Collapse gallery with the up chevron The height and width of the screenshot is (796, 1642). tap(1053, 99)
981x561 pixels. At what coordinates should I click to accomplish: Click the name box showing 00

...

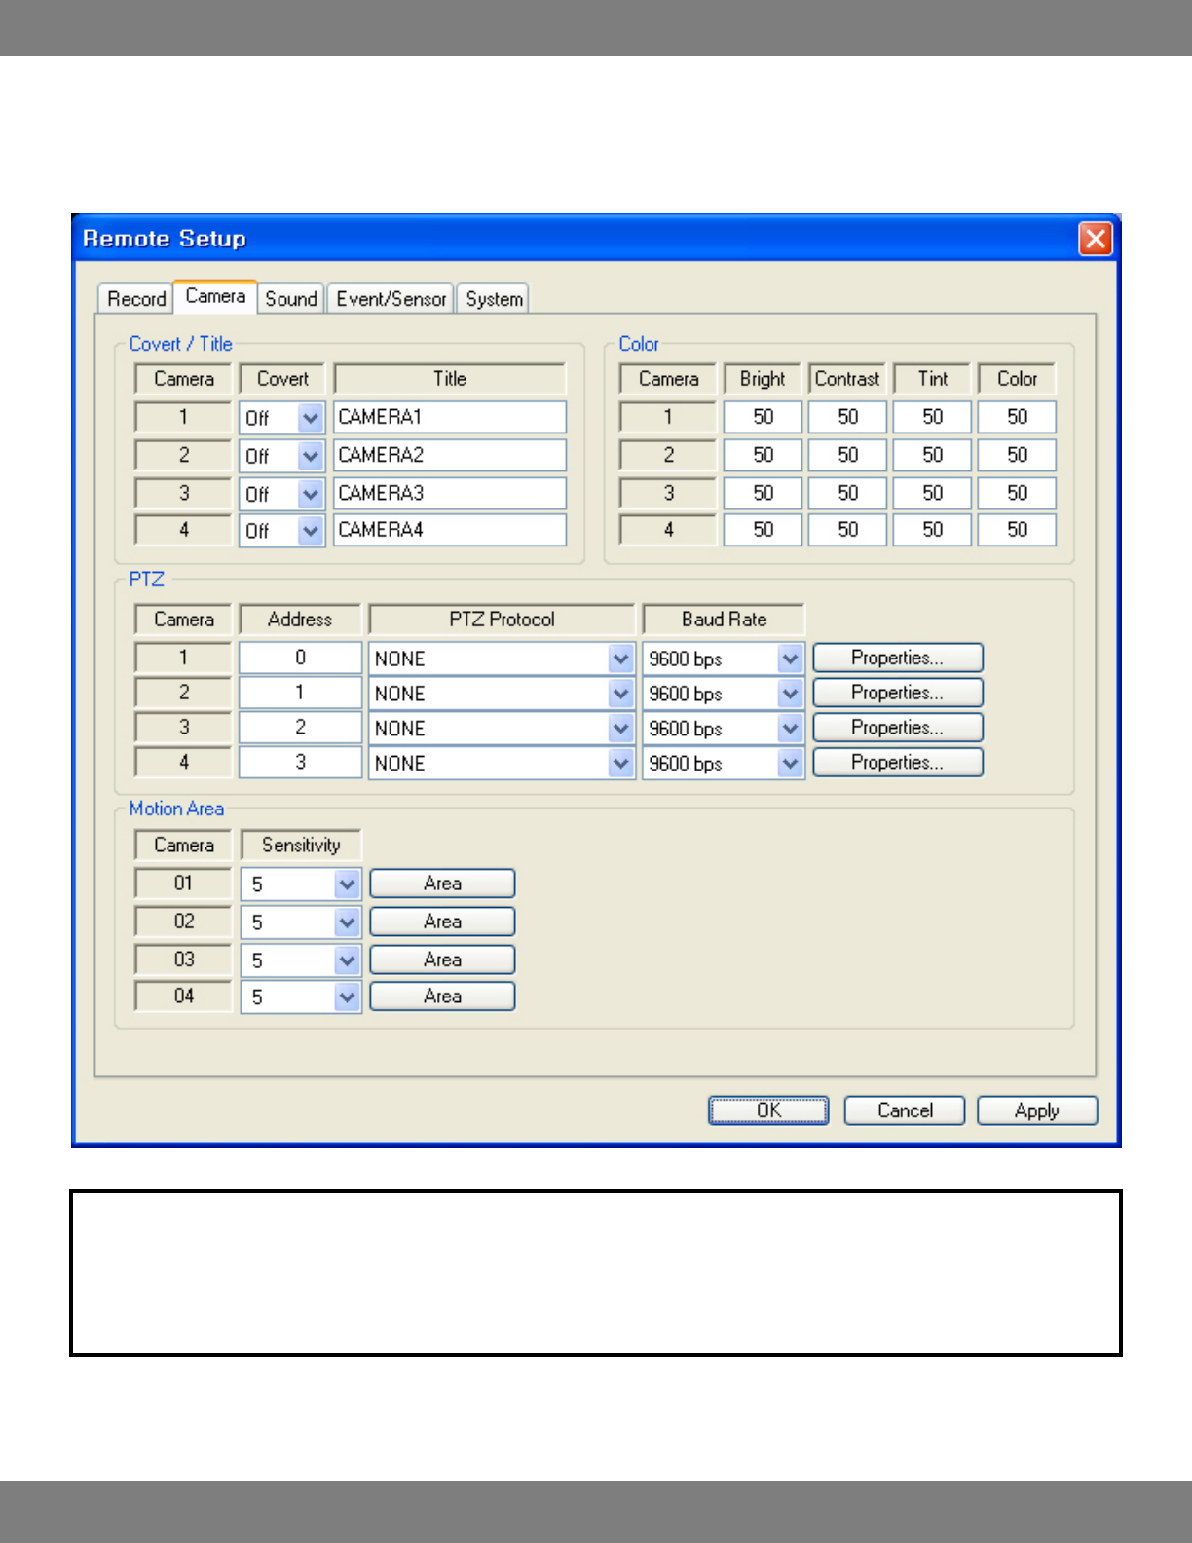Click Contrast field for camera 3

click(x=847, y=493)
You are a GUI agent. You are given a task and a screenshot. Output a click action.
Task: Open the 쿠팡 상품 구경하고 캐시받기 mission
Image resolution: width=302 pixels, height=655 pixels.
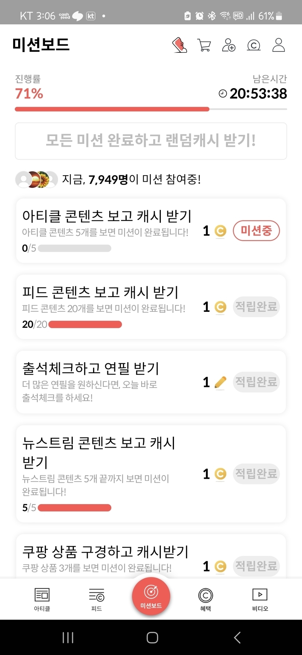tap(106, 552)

==

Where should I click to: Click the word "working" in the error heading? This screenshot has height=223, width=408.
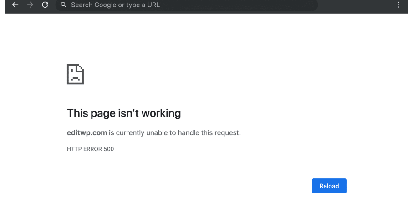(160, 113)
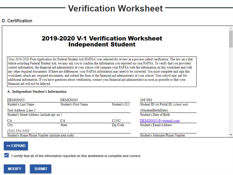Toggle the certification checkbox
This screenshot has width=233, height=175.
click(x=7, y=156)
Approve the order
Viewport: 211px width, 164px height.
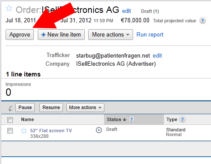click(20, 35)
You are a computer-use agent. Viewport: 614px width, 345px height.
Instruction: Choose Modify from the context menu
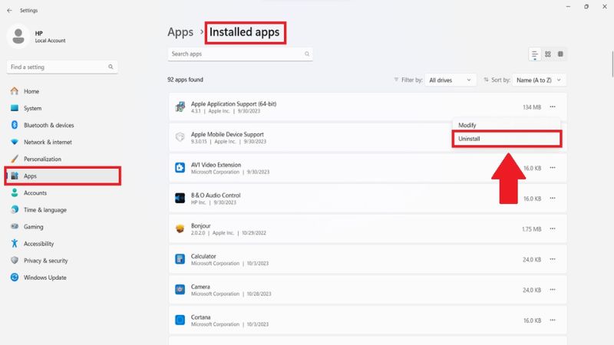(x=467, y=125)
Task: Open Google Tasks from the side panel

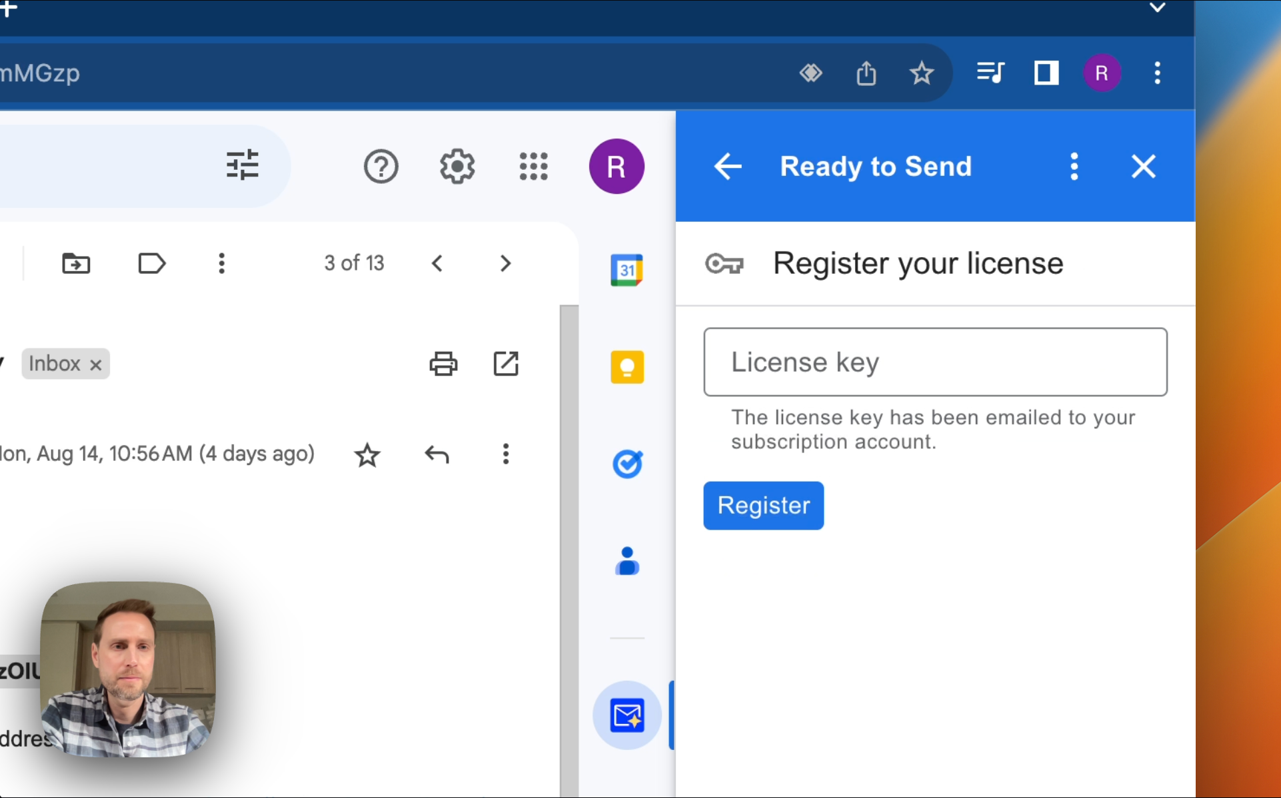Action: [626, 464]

Written task = Reproduce the records from the line containing "Click Contrast field for camera 3" through the line containing "tap(106, 552)", unchanged, leaving out the pictures.

Task answer =
Click Contrast field for camera 3

click(x=847, y=493)
You are a GUI agent. You are given a task and a screenshot. Output a click action.
Task: Open the 쿠팡 상품 구경하고 캐시받기 mission
Image resolution: width=302 pixels, height=655 pixels.
tap(106, 552)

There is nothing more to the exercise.